(Items from a dataset)
= Beginning of Section =

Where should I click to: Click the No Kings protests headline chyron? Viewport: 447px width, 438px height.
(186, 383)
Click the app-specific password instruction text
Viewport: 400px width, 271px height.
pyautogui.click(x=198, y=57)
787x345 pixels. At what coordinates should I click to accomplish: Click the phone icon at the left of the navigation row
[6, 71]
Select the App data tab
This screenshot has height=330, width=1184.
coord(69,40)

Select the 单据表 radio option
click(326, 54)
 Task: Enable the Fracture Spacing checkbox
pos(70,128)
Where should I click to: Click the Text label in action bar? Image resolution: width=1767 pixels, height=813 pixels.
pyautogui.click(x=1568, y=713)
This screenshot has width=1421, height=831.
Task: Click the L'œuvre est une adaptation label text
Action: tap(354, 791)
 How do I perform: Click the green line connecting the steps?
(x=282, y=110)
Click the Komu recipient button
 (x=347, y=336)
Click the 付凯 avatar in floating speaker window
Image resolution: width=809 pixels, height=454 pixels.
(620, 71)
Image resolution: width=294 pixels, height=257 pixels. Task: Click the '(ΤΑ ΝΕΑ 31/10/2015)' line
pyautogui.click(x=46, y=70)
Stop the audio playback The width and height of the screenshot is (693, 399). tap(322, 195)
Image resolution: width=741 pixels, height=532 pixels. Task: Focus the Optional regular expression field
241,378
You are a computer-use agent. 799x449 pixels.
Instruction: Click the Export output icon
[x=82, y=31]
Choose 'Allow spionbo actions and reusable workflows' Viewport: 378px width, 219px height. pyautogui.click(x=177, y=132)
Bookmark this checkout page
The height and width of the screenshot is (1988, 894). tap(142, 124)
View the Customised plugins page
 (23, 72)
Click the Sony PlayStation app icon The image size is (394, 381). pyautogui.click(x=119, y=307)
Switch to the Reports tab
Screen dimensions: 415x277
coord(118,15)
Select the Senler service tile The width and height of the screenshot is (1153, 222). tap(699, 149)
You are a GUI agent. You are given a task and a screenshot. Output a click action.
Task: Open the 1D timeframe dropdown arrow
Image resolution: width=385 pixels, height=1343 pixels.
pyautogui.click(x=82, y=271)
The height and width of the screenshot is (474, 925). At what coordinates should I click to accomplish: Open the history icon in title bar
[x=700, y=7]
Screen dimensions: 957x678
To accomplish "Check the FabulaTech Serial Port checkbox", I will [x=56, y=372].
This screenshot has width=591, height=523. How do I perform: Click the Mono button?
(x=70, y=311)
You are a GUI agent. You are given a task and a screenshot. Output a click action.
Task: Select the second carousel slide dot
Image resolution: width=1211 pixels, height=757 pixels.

= End of Section =

- Problem details -
Each entry above needs to be retyped exactly as it appears.

- Solution -
Where should I click to: Click the No Kings protests headline chyron? Viewport: 447px width, 438px height.
(186, 383)
Click the app-specific password instruction text
Viewport: 400px width, 271px height.
pyautogui.click(x=198, y=57)
787x345 pixels. At what coordinates should I click to accomplish: Click the phone icon at the left of the navigation row
[6, 71]
Select the App data tab
This screenshot has height=330, width=1184.
coord(69,40)

Select the 单据表 radio option
click(326, 54)
 Task: Enable the Fracture Spacing checkbox
pos(70,128)
Where should I click to: Click the Text label in action bar? Image resolution: width=1767 pixels, height=813 pixels.
pyautogui.click(x=1568, y=713)
This screenshot has width=1421, height=831.
Task: Click the L'œuvre est une adaptation label text
Action: tap(354, 791)
 How do I perform: Click the green line connecting the steps?
(x=282, y=110)
Click the Komu recipient button
 (x=347, y=336)
Click the 付凯 avatar in floating speaker window
Image resolution: width=809 pixels, height=454 pixels.
(620, 71)
Image resolution: width=294 pixels, height=257 pixels. Task: Click the '(ΤΑ ΝΕΑ 31/10/2015)' line
pyautogui.click(x=46, y=70)
Stop the audio playback The width and height of the screenshot is (693, 399). tap(322, 195)
Image resolution: width=741 pixels, height=532 pixels. Task: Focus the Optional regular expression field
241,378
You are a computer-use agent. 799x449 pixels.
Instruction: Click the Export output icon
[x=82, y=31]
Choose 'Allow spionbo actions and reusable workflows' Viewport: 378px width, 219px height. pyautogui.click(x=177, y=132)
Bookmark this checkout page
The height and width of the screenshot is (1988, 894). tap(142, 124)
View the Customised plugins page
 (23, 72)
Click the Sony PlayStation app icon The image size is (394, 381). pyautogui.click(x=119, y=307)
Switch to the Reports tab
Screen dimensions: 415x277
coord(118,15)
Select the Senler service tile The width and height of the screenshot is (1153, 222). tap(699, 149)
You are a GUI agent. You are given a task and a screenshot. Output a click action.
Task: Open the 1D timeframe dropdown arrow
Image resolution: width=385 pixels, height=1343 pixels.
pyautogui.click(x=82, y=271)
The height and width of the screenshot is (474, 925). At what coordinates should I click to accomplish: Open the history icon in title bar
[x=700, y=7]
Screen dimensions: 957x678
To accomplish "Check the FabulaTech Serial Port checkbox", I will [x=56, y=372].
This screenshot has width=591, height=523. How do I perform: Click the Mono button?
(x=70, y=311)
You are a GUI agent. You are given a task and a screenshot. Output a click action.
Task: Select the second carousel slide dot
Image resolution: width=1211 pixels, height=757 pixels.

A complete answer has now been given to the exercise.